Dengan tangan yang mengepal kuat dalam genggaman Galtero dan suara sedikit bergetar, dia menjawab, “Sudah kubuang di pinggir jalan. Cincin itu juga … mungkin sudah hilang.”

Sontak saja Galtero melepaskan Sofia. Tubuh tegap pria itu turun dari ranjang. Entah karena marah atau memang sengaja. Dia menginjak pecahan gelas di atas lantai. Anehnya, tidak ada ekspresi kesakitan pada pria itu.

Akan tetapi, Sofia yang baru saja merasa bisa menghirup oksigen langsung membekap mulut melihat darah keluar dari kaki suaminya. Namun, dia menahan diri, ingin tahu apa yang dilakukan pria itu.

Ternyata Galtero berjalan normal menuju ruang pakaian. Tak lama kemudian, tanpa sepatah kata apa pun, pria itu meninggalkan Sofia sendirian di kamar luas ini.

Gegas Sofia memeriksa ke dalam ruang pakaian, dan menyentuh tengkuknya karena melihat pecahan kaca bernoda darah tergeletak di atas lemari aksesoris. Pria itu mencabutnya snediri. Bahkan jejak merah dari kaki Galtero tercetak pada lantai. Dengan cepat, dia membersihkan ruangan itu termasuk pecahan lainnya.

Daun telinganya menangkap deru mesin mobil yang menjauh dengan cepat. Dia mengintip dari jendela, tetapi hanya melihat beberapa SUV hitam berbaris rapi dan berjalan seolah mengikuti seseorang yang baru saja pergi.

“Apa dia mencari cincinnya?” gumam sofia sambil menarik napas.

Sambil memandangi langit yang sudah pekat sepenuhnya. Hati Sofia mencelos karena cara pria itu mencari cincin tanpa ragu, bahkan membiarkan darah menetes dari kaki, membuatnya berpikir ulang.

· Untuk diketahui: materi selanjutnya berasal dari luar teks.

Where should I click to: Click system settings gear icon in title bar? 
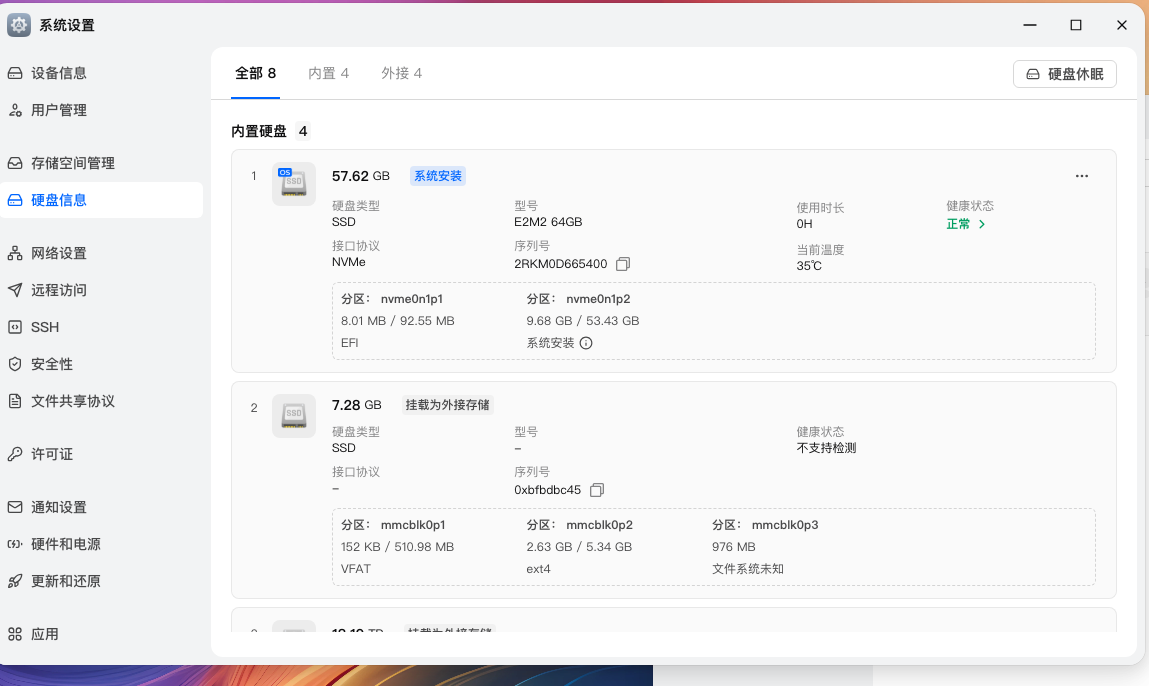pyautogui.click(x=19, y=25)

Benda itu bukan sekadar cincin. Ada sesuatu yang terlalu dalam untuk dijelaskan dengan kata-kata. Namun jelas satu hal, itu sangat penting, dan Sofia entah kenapa merasa sedikit bersalah telah membuangnya begitu saja.

Mustahil Galtero bisa menemukan cincin itu, mengingat kejadiannya terjadi lebih dari enam jam lalu. Pria itu juga tidak bertanya di mana Sofia membuangnya.

Ah, sial. Ini membuat kepala Sofia sakit. Dihantui rasa cemas. Bagaimana jika tidak ketemu? Apa yang akan Galtero lakukan padanya?

Sofia pun berdiri selama berjam-jam, menggigiti kukunya sambil menatap pergantian jam. Untuk pertama kalinya, dia menanti pria itu pulang dan berharap semua baik-baik saja.

Saat mendengar mesin mobil di sekitar rumah, dia mengintip melalui celah tirai. Ternyata itu bukan suaminya.

“Galtero!” desisnya sembari meremas kain tirai.

Sementara di tempat lain, sudah berjam-jam Galtero mencari cincin di depan gedung Torres Lumiere. Bahkan para petugas keamanan gedung turut membantunya. Bukan hanya menggunakan mata, tetapi alat pendeteksi logam ikut bersusah payah.

“Temukan cincin itu!” perintahnya.

“Baik, Tuan Muda.”

Beberapa pria berjas hitam sampai berjongkok untuk memeriksa dengan seksama.

Sambil terus mencari, Galtero mengetatkan rahangnya. Wanita itu, Sofia, telah mencari masalah dengannya.

Salah satu alat pendeteksi berbunyi nyaring. Ternyata, benda mengilap itu terselip pada pembatas antara jalan dan saluran pembuangan air.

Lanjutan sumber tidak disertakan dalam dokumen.